Sign up and add your domain. Provide some basic brand context so the audit understands what you offer. Choose quick or deep mode depending on how thorough you want the first pass to be. Once the audit completes, review the executive score and risk band, then dive into the prioritized issue roadmap. Assign tasks to the right roles, implement the highest-impact fixes, and re-run the audit to measure improvement. Use the prompt testing section to see real LLM behavior and refine content accordingly. The cycle is straightforward: audit, act, measure, repeat.
Traditional SEO crawlers focus on links and technical issues but often miss how AI systems actually interpret and cite content. Pure LLM testing tools give prompt results without the full technical foundation. This platform brings both worlds together in one report, with clear scoring, role-based actions, and measurable progress tracking. It’s less about overwhelming data dumps and more about operational clarity—exactly what teams need when adapting to generative search.
As search continues evolving from simple rankings to AI-generated answers and citations, teams need more than traditional SEO checklists. This tool provides a clear, actionable view of where you stand and what to improve next. It turns the complexity of modern visibility into something manageable and measurable.
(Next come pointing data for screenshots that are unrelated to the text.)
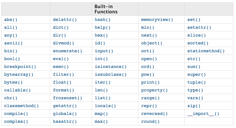This screenshot has width=236, height=128.
Task: Select the isinstance() link
Action: coord(111,67)
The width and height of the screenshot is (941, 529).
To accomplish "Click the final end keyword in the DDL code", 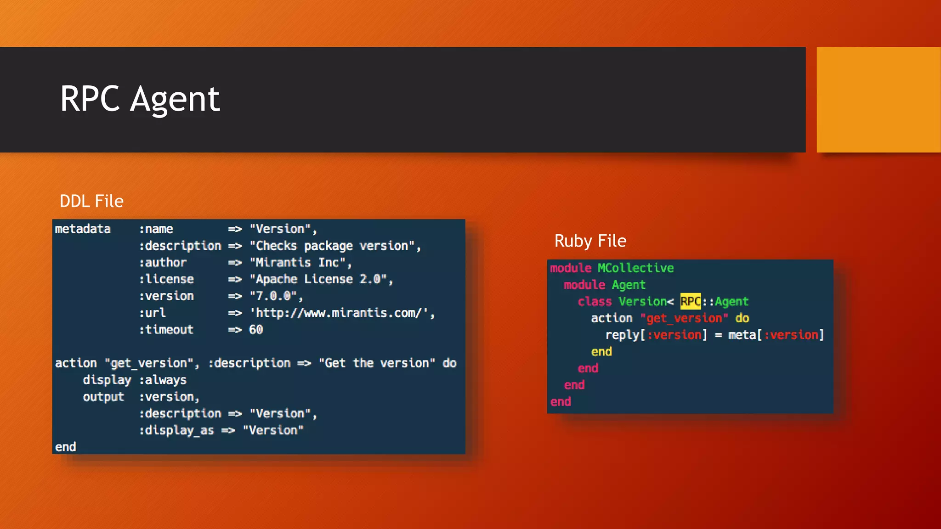I will pos(66,447).
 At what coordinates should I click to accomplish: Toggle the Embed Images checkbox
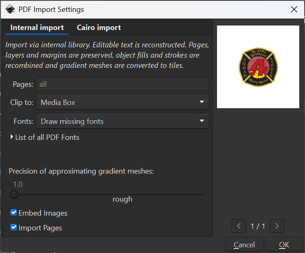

For organizations that want to stay discoverable and cited in the AI era, having one reliable platform that covers technical foundations, entity trust, answer readiness, and real LLM performance is incredibly valuable. It’s the kind of practical help that lets you move forward with confidence instead of guessing.
What exactly does the audit cover?
Technical SEO, entity/schema quality, answer engine readiness, and direct LLM prompt testing for mentions and citations.
Do I need technical knowledge to use it?
Not really—the reports are designed to be understandable across SEO, content, and engineering teams, with clear action items.
How often should I run audits?
Many teams run a baseline, implement fixes, then re-audit monthly or after major site changes to track progress.
Can it help with AI citations?
Yes—it specifically tests prompt suites and shows citation rates and ranks across major models.
Is there a way to test before committing?
The platform offers ways to explore capabilities, with paid plans providing full depth and volume.
AI Research Tool , AI Analytics Assistant , AI SEO Assistant , AI Marketing Plan Generator .
These classifications represent its core capabilities and areas of application. For related tools, explore the linked categories above.